From NOT A LOT OF PEOPLE KNOW THAT
By Paul Homewood
h/t Ian Magness
Drax, once the UK’s dirtiest coal-fired power station, is set to stoke renewed controversy as ministers prepare to approve a multibillion-pound CO2 capture scheme it claims would make it “carbon negative”.
The scheme has infuriated greens already angered by Drax’s switch from coal to wood – burning eight million tonnes last year alone. They say Drax’s clear-cutting of forests in North America destroys the environment rather than supporting it.
Next week, however, Energy Secretary Claire Coutinho is expected to secure Drax’s future by approving a scheme to bolt two massive carbon capture plants onto Drax’s four generating units, potentially stripping out almost all their CO2 emissions.
Drax claims the scheme will allow it to remove more CO2 from the atmosphere than it produces – making it the world’s first carbon negative thermal power station. Greens claim it will destroy forests and cost consumers billions of pounds.
Ms Coutinho is also due to launch a consultation into how best to extend the subsidy system under which Drax last year received £617m from consumer bills. The scheme terminates in 2027 so Coutinho will propose extending it into at least the 2030s, keeping Drax in business for at least several years.
Schemes like Drax’s, known as bioenergy with carbon capture and storage, or Beccs, are highly controversial – green groups argue that cutting down forests to generate electricity destroys the environment rather than protecting it.
Drax produces about 4pc of the UK’s electricity so ministers are keen to protect it on energy security grounds too.

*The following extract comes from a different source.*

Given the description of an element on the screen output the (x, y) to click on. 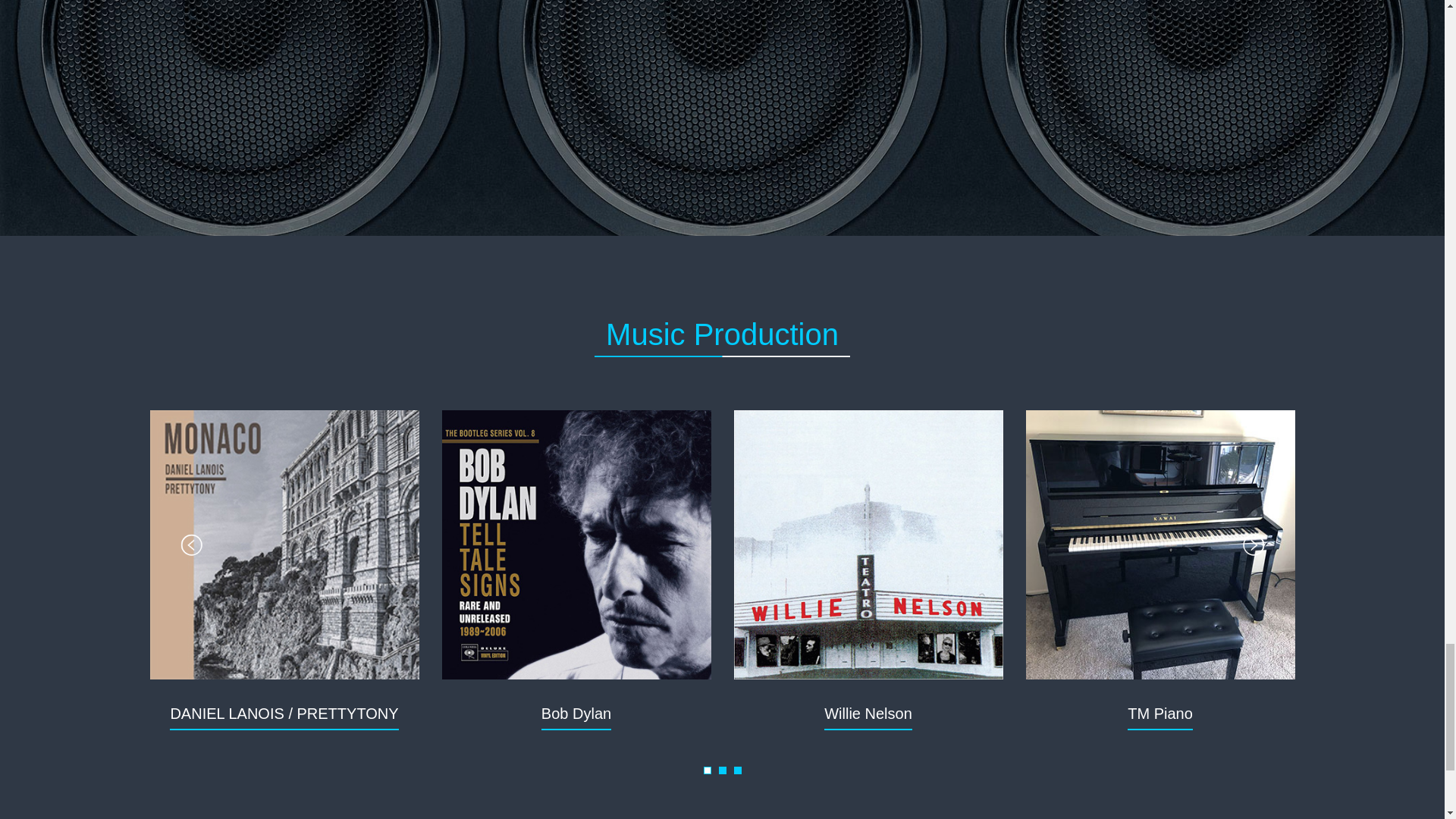
Music Production (721, 333)
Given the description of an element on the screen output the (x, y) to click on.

The idea underpinning Beccs schemes is that as plants and trees grow they capture CO2 from the air via photosynthesis.
If they are burned then that CO2 is released back into the air so there is no overall loss or gain. This means wood-burning on its own can be described as “low carbon”.
However, if the CO2 from burning wood is captured and permanently buried underground, as Drax proposes, then the process actually removes CO2 from the atmosphere permanently. This would make it “carbon negative”.
Such claims infuriate environmentalists and Drax’s plans have been opposed by Friends of the Earth, Client Earth and Ember. They say that despite changing from coal to wood Drax remains the UK’s largest single source of CO2 emissions at more than 13 million tonnes a year.
Tomos Harrison, an analyst at global energy think tank Ember, said: “UK energy bill-payers have already paid billions to Drax to burn wood for electricity, a practice which is unlikely to reduce the UK’s contribution to climate change and could actually be increasing it.
“Beccs is an unproven and controversial technology that cannot be guaranteed to deliver negative emissions and will cost bill-payers even more.
“Instead of continuing support for wood-burning in the UK we should be investing in wind and solar which bring down energy bills and make a genuine positive contribution to the UK’s climate change efforts.”
I can’t describe it better then the Greens – it’s doubling down on destroying virgin forests in North America, it’s massively expensive, and it may not even work.
Drax alone are talking of investing billions, and on top of that comes the costs of piping it all away to the North Sea. We already know that Carbon Capture plants require a lot of energy to work, meaning that much of Drax’s electricity will be wasted in the process.
Simply extending the existing subsidy schemes for another 15 years, which will the very least Drax will demand, will cost £10 billion. All of this will end up being added to our energy bills.
And for what? Even if it works perfectly, carbon capture will only save 4% of the UK’s emissions, some 15 million tonnes a year or so. A mere drip in the ocean of the world’s total emissions.